Mas o que ela fez? Ficou dias e dias a alimentar meu coração carente e
solitário como que desejando ver-me aos seus pés. Seu rosto de menina esconde a
perversidade sadia do romance.
Então interrompi o indivíduo.
- Acho que você foi com muita sede
ao pote. Eu sei que nesta época em que vivemos as coisas estão bem moderninhas,
mas ainda existem as moças de família e talvez ela seja uma delas. Também só
você mesmo para convidar alguém para ir ao cinema. Convida para ir comer algo
no pastel misterioso, ou assistir a um show de Inaldo e Paulo Rubens. Você
ficou entusiasmado porque estava chegando o final do ano, naquele clima de fim
de novela, imaginou Tábata sendo assediada longe dos seus olhos, nas férias e
tentou a cartada final. E a decepção foi tamanha que você passou a ficar
confuso. Não sabia se amava ou se odiava. Por isso dizem que entre o amor e o
ódio há uma linha tênue.
- Não tenho ódio dela, muito pelo
contrário. Só fiquei chateado com a sua frieza e de sua resposta. A convidei
para ir ao cinema e ela disse: não! Eu perguntei por que e ouvi como resposta:
porque não. Naquele instante o meu mundo veio abaixo. Procurei um lugar para
esconder a minha cabeça, tamanha era a minha vergonha. E ela, baixou os olhos de
ressaca, semelhantes aos de Capitu e permaneceu em silêncio. Saí dali e ao
chegar em casa, deitei-me para dormir, mas o sono não veio. Só tive forças para
chorar. Ah, como chorei. Copiosamente, vendo os meus castelos desabarem, como
na música de Tim Maia.
- Após este acontecimento, até me
interessei por outras pessoas, mas nada se compara ao que sinto por aquela
baixinha do cabelo liso. Minha Awy Whinehouse, a qual não troco nem pela Lady
Gaga. Tento controlar minhas emoções, ao cruzar com ela nos corredores da faculdade.
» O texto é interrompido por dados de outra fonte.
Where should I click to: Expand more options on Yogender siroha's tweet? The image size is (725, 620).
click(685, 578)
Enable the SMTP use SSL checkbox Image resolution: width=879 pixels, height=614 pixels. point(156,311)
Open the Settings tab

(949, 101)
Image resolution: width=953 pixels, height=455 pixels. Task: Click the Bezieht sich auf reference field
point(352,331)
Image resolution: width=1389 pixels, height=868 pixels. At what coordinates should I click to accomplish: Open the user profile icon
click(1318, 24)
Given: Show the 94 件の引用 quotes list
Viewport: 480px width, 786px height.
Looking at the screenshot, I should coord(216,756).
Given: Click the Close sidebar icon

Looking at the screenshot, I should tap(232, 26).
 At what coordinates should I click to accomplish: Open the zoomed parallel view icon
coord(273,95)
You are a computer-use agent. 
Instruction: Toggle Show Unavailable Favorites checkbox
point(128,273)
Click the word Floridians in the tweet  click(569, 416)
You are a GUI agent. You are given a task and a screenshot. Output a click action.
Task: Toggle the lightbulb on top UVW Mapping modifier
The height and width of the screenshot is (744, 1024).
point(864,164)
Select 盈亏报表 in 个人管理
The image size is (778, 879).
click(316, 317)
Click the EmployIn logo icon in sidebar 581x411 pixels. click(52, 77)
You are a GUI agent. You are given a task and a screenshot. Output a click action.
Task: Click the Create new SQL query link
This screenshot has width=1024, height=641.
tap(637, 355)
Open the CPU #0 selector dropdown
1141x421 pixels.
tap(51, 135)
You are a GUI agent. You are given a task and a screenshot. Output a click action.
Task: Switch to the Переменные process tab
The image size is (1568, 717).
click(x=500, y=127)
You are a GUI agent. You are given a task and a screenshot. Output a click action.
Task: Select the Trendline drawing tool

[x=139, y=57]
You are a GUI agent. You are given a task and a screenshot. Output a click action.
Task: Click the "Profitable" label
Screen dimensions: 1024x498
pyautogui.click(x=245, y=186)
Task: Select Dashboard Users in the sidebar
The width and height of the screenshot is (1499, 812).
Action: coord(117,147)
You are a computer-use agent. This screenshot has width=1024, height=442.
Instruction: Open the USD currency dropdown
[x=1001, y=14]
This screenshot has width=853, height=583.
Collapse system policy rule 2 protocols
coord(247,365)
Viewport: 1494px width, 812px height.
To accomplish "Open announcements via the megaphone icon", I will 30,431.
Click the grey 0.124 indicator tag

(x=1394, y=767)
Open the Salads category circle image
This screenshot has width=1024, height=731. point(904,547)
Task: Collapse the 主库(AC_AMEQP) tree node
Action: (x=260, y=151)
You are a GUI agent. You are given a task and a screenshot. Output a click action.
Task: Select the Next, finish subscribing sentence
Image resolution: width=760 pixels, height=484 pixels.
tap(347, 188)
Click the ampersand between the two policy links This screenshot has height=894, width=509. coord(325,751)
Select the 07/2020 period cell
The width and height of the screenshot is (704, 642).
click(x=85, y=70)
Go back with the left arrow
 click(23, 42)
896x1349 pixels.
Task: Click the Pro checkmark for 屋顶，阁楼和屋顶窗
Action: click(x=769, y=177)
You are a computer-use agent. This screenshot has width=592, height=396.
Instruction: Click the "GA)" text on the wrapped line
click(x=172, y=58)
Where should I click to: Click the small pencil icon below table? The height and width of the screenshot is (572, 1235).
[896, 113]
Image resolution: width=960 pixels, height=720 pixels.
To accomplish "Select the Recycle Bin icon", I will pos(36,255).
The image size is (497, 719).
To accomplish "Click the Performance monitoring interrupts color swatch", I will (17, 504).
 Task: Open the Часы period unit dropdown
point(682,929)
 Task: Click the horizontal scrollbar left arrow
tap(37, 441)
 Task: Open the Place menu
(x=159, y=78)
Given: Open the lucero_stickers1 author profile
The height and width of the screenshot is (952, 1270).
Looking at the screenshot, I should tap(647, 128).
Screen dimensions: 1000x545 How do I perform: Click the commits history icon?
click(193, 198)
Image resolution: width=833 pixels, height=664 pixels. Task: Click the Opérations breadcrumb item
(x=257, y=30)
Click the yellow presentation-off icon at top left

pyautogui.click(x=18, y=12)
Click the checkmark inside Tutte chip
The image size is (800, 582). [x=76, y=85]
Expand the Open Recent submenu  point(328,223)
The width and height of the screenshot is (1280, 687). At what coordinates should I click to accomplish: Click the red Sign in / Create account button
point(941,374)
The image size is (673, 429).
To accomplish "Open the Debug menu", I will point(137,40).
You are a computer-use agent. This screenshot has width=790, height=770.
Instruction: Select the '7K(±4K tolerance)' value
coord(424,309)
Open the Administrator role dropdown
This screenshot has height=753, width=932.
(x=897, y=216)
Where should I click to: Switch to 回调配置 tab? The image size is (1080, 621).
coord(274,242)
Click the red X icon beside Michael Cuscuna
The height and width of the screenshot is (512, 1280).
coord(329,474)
Evito até cumprimentá-la, mas percebo que ainda gosto dela. E como gosto! O que
você me diz, meu canalha amigo?
- Ser veja bem. Você precisa se
abrir com ela. O que aconteceu não foi um fora, propriamente dito. Chegue até
ela e diga que gosta e gostaria de tê-la como namorada. Daí você terá uma
resposta convincente. Se ela disser não, esquece e parte pra outra. O que não
pode é você ficar alimentando uma ilusão. Você ficará aliviado ao saber o que
ela pensa dos seus sentimentos. Sim ou não. E não precisa sair por aí
espalhando aos quatro ventos qual foi a resposta dada por ela. Por isso que as
pessoas sorriem de você. Não se abra para qualquer pessoa.
-Certo, meu amigo. Mas eu sou um
cara infeliz no amor. Parece que esta é a minha sina. Para você ter uma ideia,
ontem eu estava aproveitando alguns minutos de descanso em minha hora de
almoço, em frente à biblioteca. Eu nem estava tão bonito, nem bem vestido, mas
percebi que chamei a atenção de uma menina. Ela parou, olhou para mim e disse:
“Nossa, como você é um rapaz bonito, grande e forte! E esta mochila nas suas
costas, mostra que você é um bom menino, intelectual”. Até aí, tudo bem. Um
elogio vindo de uma mulher é sempre bem vindo, exceto quando vem de uma menina
aparentando uns setenta anos. Esta é a minha triste situação. Não sei se é para
rir ou chorar. E o pior é que me senti lisonjeado e com o ego massageado, após
o elogio daquela pobre e doce anciã. Porém, estou decidido a mudar este panorama ainda este ano. Primeiro, vou resolver a minha situação com Tábata e dependendo da resposta, decido o que
fazer da minha vida.
- Assim é que se fala, Jéfrey. Então
hoje será o grande dia em que saberemos se você irá receber o sim da alegria, o
não da tristeza ou o talvez da dúvida.
- É verdade.
Então, a noite chegou. Jéfrey criou
coragem e falou para Tábata tudo o que vinha de suas entranhas. Somente uma
semana depois ele reaparece. Então eu o indaguei:
- E aí, grande homem? Tá namorando
aquele filé?
- To sim.
- Eu não te falei, que era só se
abrir para ela e convidá-la para outro lugar que não fosse o cinema?
Opa, senhor! Negativo. Não estou namorando
Tábata e sim a vó dela. Lembra que te falei de uma pessoa que havia me elogiado
outro dia? Então. Temos que gostar de quem gosta da gente e essa coisa de diferença
de idade, para quem ama de verdade, o importante é ser feliz.